What are the factors determining the PWM Frequency of the MOSFET driver circuit that drives a BLDC motor.
Is there any equation for PWM calculation?
For eg. I need to control the speed of a BLDC motor- (PMSM ME0201013001) with spec, 48 V, 5 kW (100 A continuous), 5000 rpm, 0.013 mH p-p inductance, 22 mOhm resistance.
I plan to use STH315N10F7-6 as my MOSFET which has Rds(on)max=2.3 mOhm @ Vgs=10 V and is driven by a Pre-driver L9907.
Since my power electronic knowledge is not so strong, I need to ask, how does the MOSFET circuitry (two half bridges in each phases of BLDC) produce a Very High Current of 100 A in Motor Phases?
Circuit reference is from an evaluation board of ST Microelectronics.
I have seen some posts in Stack but that does not work out for me! (Sorry!!)
Thanks in advance
Best Answer
The frequency used for PWM to drive a motor is a design choice.
Choosing a very low frequency can result in:
the motor making audible sounds
the motor might not run very smoothly
Choosing a very high frequency can result in:
the induction of the motor coils preventing the motor from working
more switching losses in the motor driver circuit, it might become hotter which is bad.
So selecting the right frequency is a choice that is done by the system designer. It is a compromise between everything listed above and sometimes other factors as well.

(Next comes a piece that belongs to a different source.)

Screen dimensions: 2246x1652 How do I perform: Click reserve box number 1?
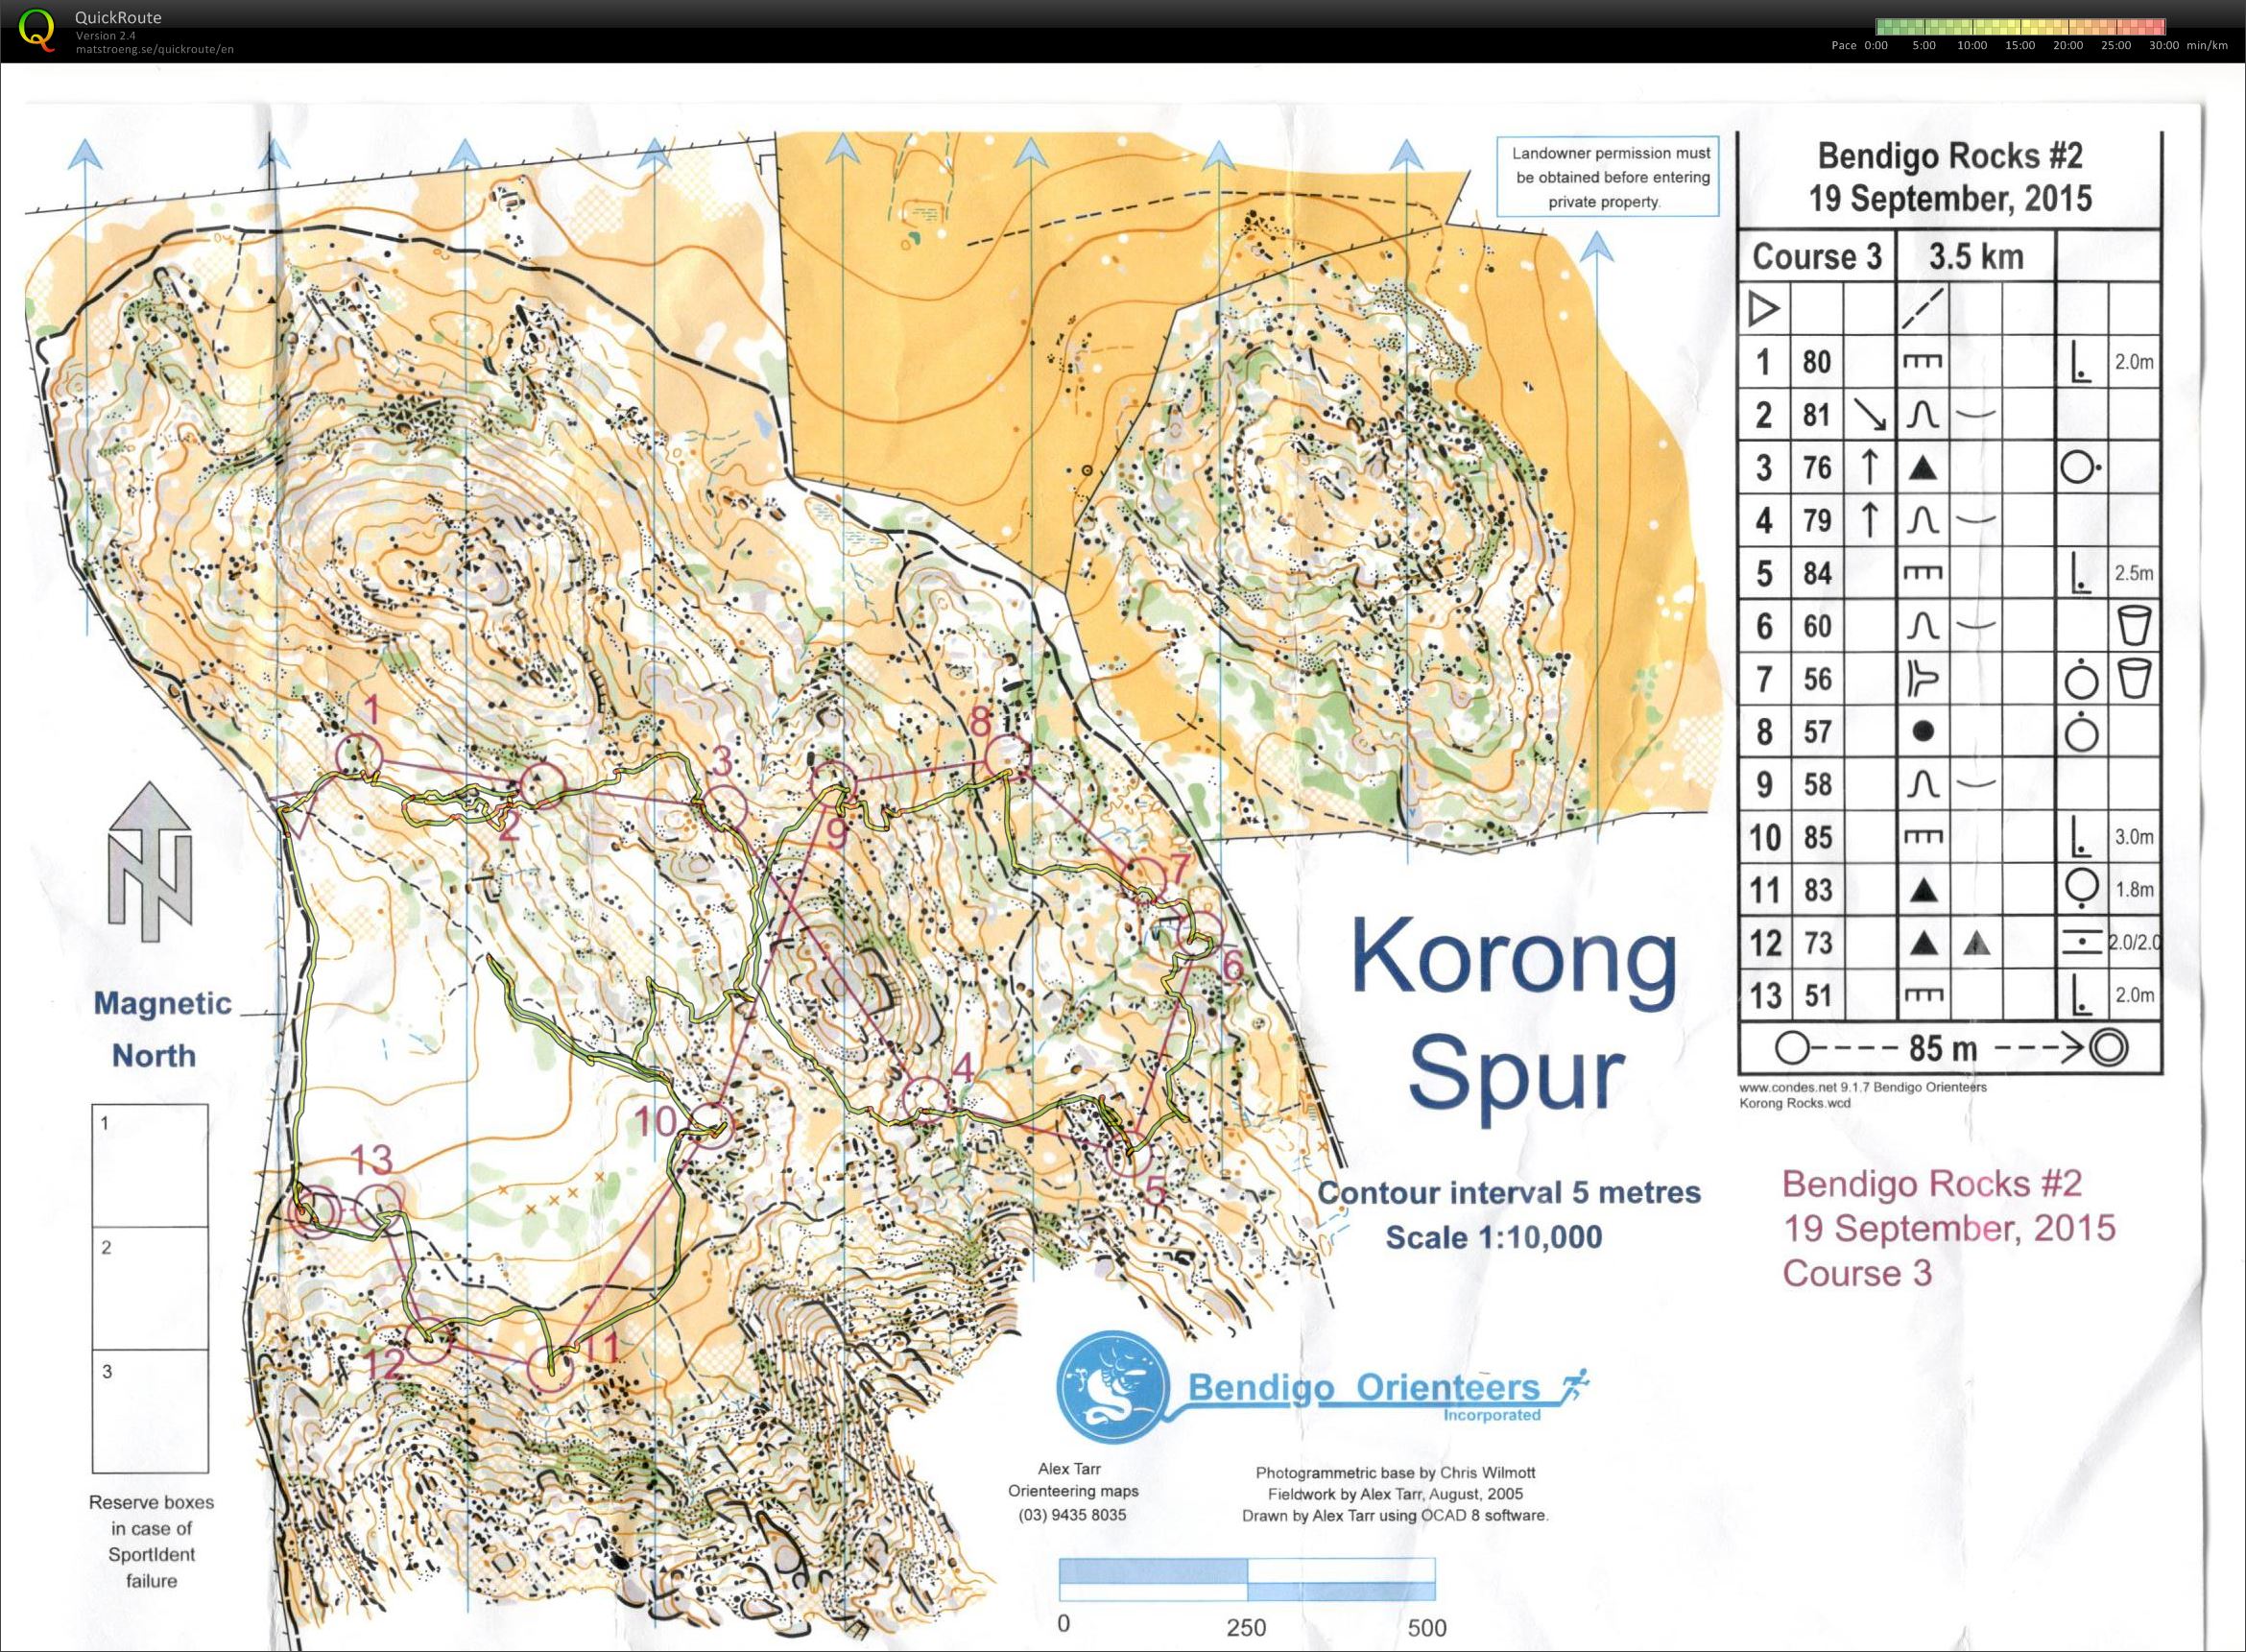150,1165
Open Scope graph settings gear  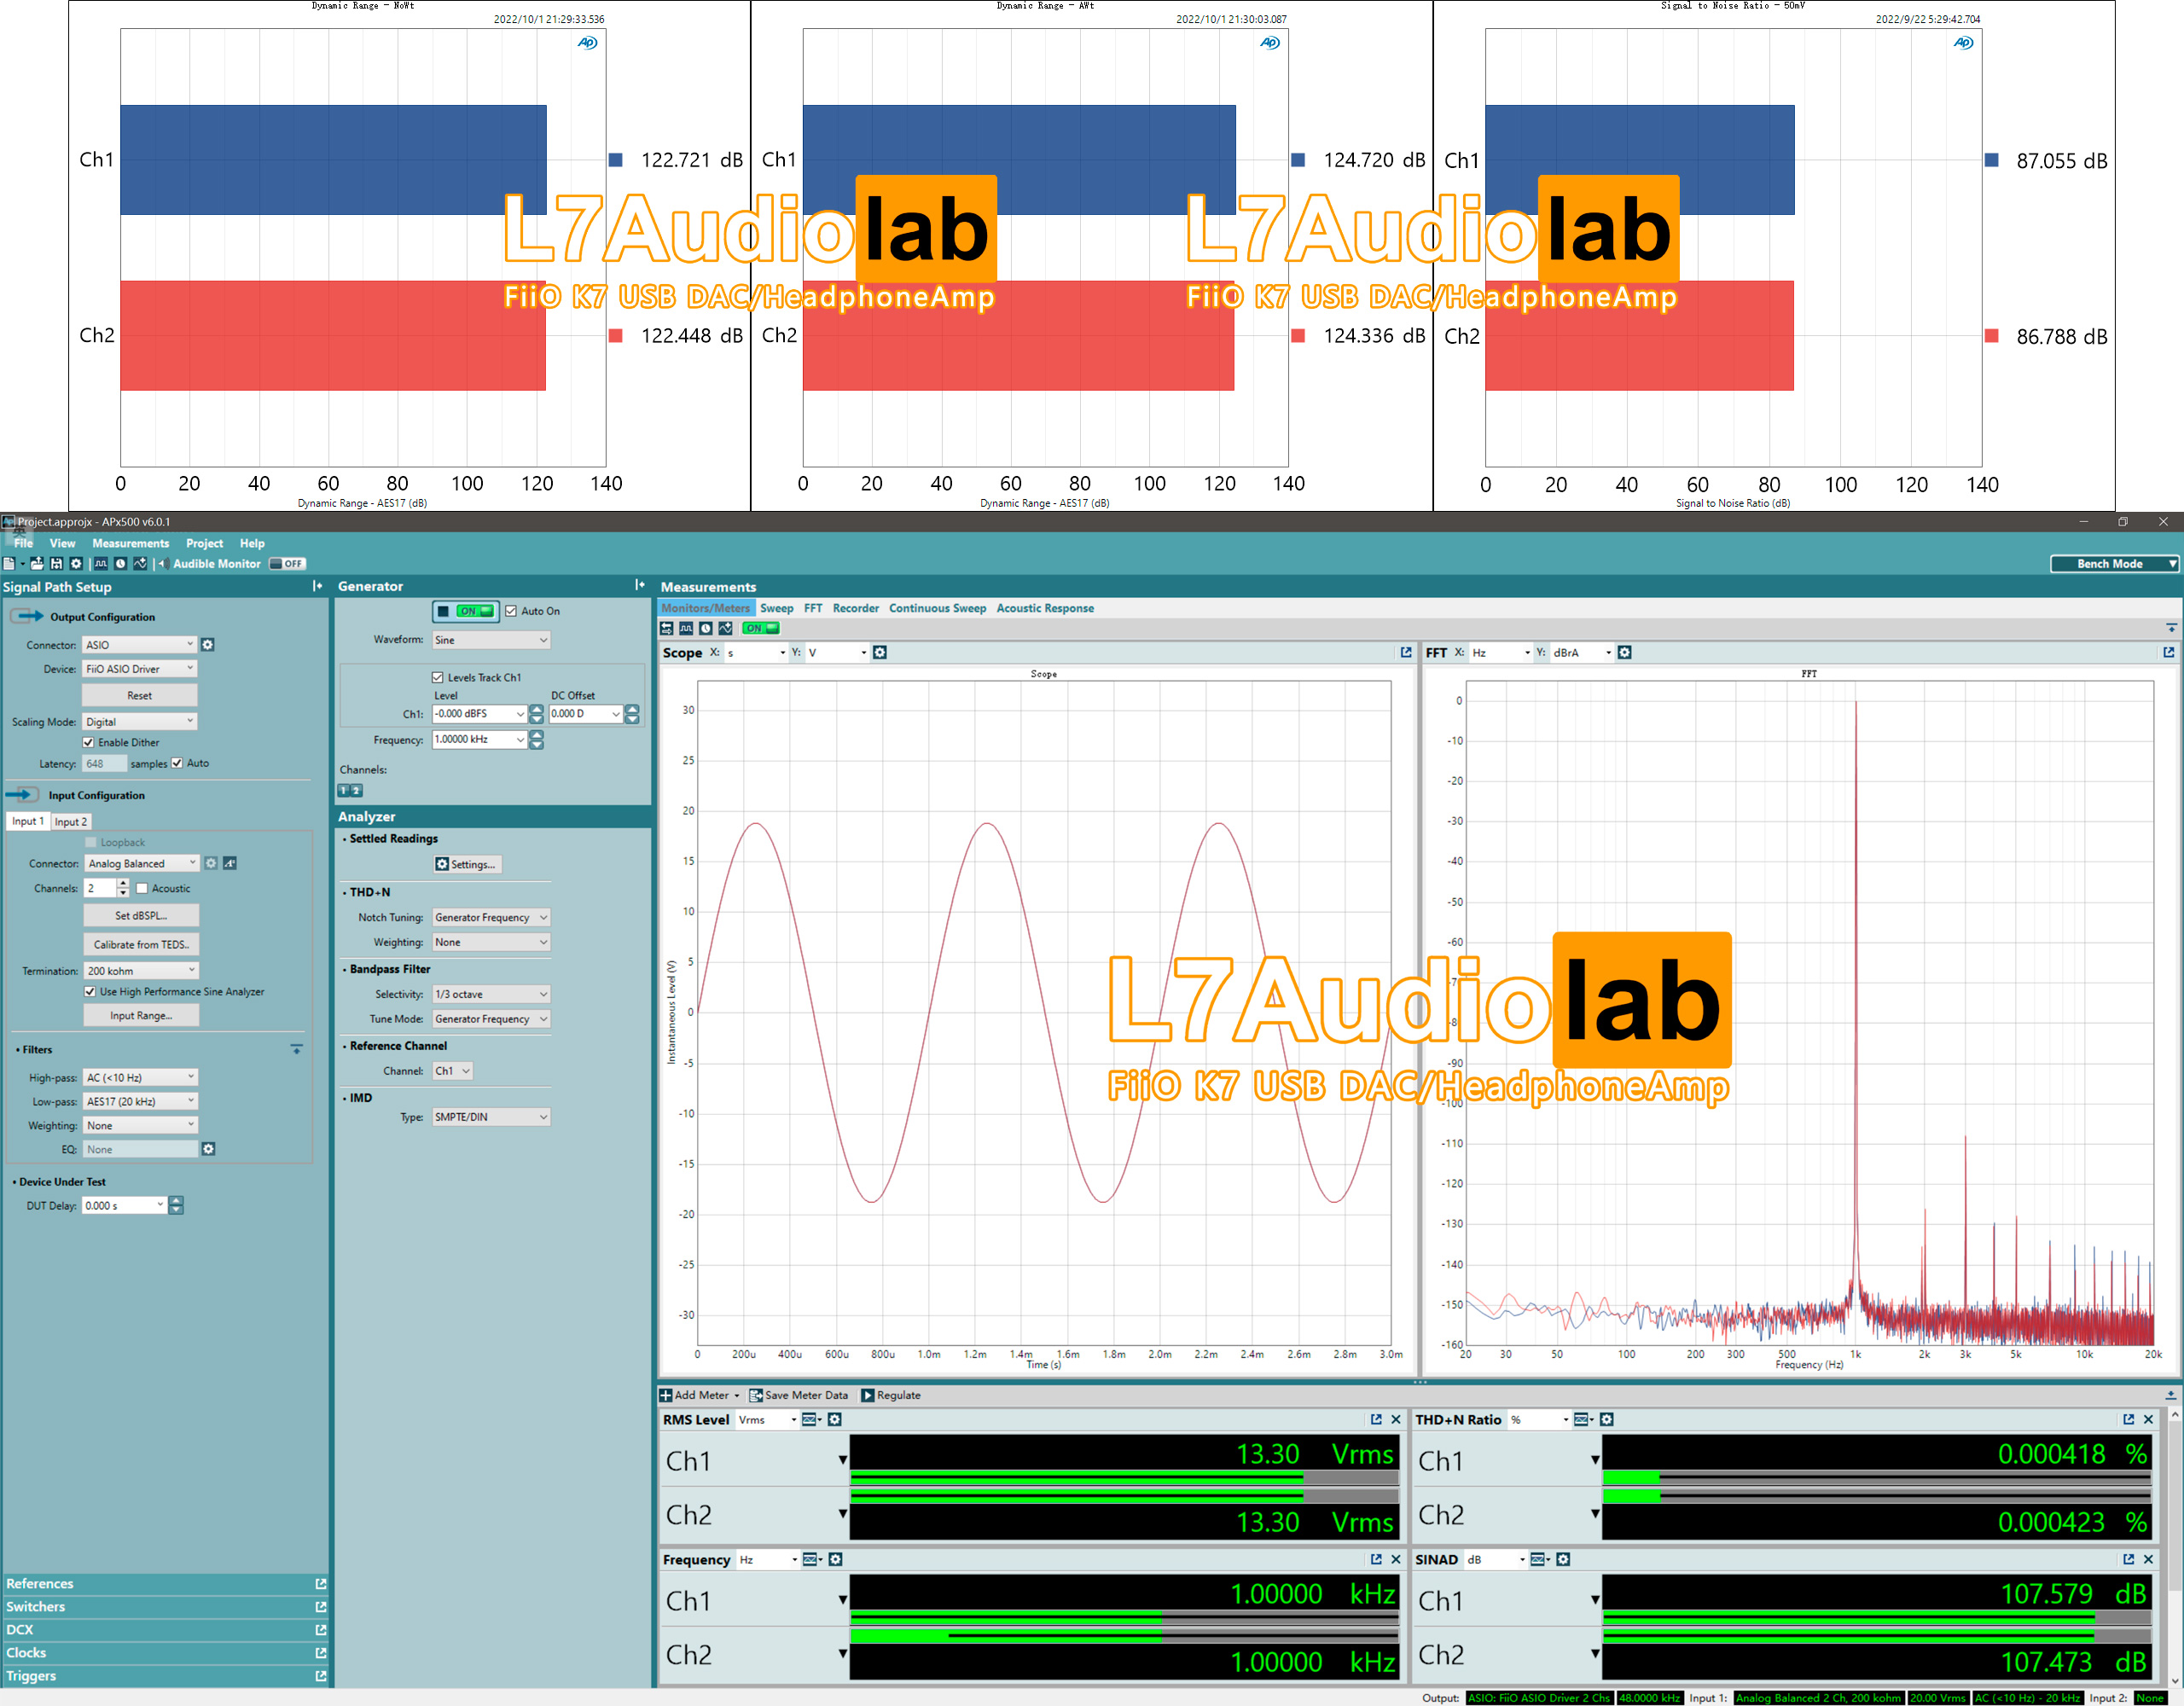[880, 652]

how does the MOSFET circuitry ...100 A in Motor Phases?
It does not produce the current. The current that flows is also a result of the total design. Only if the supply can deliver at least 100 A, the MOSFETs are capable of conducting 100 A, the MOSFETs are cooled well enough to support 100 A, the circuit board supports 100 A, all series resistances are low enough to support the flowing of 100 A and finally the motor is designed to draw up to 100 A, will 100 A flow. That 100 A will not just flow by itself, a lot of conditions need to be satisfied to make such a large current flow in a motor driver.